Saved entries
# # # #

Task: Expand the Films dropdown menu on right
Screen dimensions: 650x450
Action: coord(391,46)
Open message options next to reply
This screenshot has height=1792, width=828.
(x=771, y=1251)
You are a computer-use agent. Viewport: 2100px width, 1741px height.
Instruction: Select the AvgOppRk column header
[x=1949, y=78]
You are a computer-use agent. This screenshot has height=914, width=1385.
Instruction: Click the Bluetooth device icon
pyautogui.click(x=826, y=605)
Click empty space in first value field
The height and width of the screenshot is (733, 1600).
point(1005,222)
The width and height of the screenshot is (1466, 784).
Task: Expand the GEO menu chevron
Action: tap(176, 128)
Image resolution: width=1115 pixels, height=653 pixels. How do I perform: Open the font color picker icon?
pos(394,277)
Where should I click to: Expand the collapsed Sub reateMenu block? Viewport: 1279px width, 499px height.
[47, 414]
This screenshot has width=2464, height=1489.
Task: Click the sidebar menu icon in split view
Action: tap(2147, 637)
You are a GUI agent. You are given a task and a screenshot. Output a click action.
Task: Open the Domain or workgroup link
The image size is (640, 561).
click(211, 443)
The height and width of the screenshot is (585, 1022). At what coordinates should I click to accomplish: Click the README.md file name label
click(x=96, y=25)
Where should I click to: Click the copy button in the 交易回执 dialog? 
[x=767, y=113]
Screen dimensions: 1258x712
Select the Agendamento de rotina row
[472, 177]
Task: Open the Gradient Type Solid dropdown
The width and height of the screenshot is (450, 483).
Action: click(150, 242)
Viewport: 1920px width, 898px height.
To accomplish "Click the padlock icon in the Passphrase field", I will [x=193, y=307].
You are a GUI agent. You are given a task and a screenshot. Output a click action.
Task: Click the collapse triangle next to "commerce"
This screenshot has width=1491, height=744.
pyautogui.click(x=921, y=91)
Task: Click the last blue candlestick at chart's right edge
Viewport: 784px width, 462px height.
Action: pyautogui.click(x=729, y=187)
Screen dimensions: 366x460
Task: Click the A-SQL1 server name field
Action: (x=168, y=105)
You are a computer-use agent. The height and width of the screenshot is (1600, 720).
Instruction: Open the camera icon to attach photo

# # # #

# Task objective
Each record above should be returned exactly as it appears.

# Problem solution
Task: Expand the Films dropdown menu on right
Screen dimensions: 650x450
Action: coord(391,46)
Open message options next to reply
This screenshot has height=1792, width=828.
(x=771, y=1251)
You are a computer-use agent. Viewport: 2100px width, 1741px height.
Instruction: Select the AvgOppRk column header
[x=1949, y=78]
You are a computer-use agent. This screenshot has height=914, width=1385.
Instruction: Click the Bluetooth device icon
pyautogui.click(x=826, y=605)
Click empty space in first value field
The height and width of the screenshot is (733, 1600).
point(1005,222)
The width and height of the screenshot is (1466, 784).
Task: Expand the GEO menu chevron
Action: tap(176, 128)
Image resolution: width=1115 pixels, height=653 pixels. How do I perform: Open the font color picker icon?
pos(394,277)
Where should I click to: Expand the collapsed Sub reateMenu block? Viewport: 1279px width, 499px height.
[47, 414]
This screenshot has width=2464, height=1489.
Task: Click the sidebar menu icon in split view
Action: tap(2147, 637)
You are a GUI agent. You are given a task and a screenshot. Output a click action.
Task: Open the Domain or workgroup link
The image size is (640, 561).
click(211, 443)
The height and width of the screenshot is (585, 1022). At what coordinates should I click to accomplish: Click the README.md file name label
click(x=96, y=25)
Where should I click to: Click the copy button in the 交易回执 dialog? 
[x=767, y=113]
Screen dimensions: 1258x712
Select the Agendamento de rotina row
[472, 177]
Task: Open the Gradient Type Solid dropdown
The width and height of the screenshot is (450, 483).
Action: click(150, 242)
Viewport: 1920px width, 898px height.
To accomplish "Click the padlock icon in the Passphrase field", I will [x=193, y=307].
You are a GUI agent. You are given a task and a screenshot. Output a click action.
Task: Click the collapse triangle next to "commerce"
This screenshot has width=1491, height=744.
pyautogui.click(x=921, y=91)
Task: Click the last blue candlestick at chart's right edge
Viewport: 784px width, 462px height.
Action: pyautogui.click(x=729, y=187)
Screen dimensions: 366x460
Task: Click the A-SQL1 server name field
Action: (x=168, y=105)
You are a computer-use agent. The height and width of the screenshot is (1600, 720).
Instruction: Open the camera icon to attach photo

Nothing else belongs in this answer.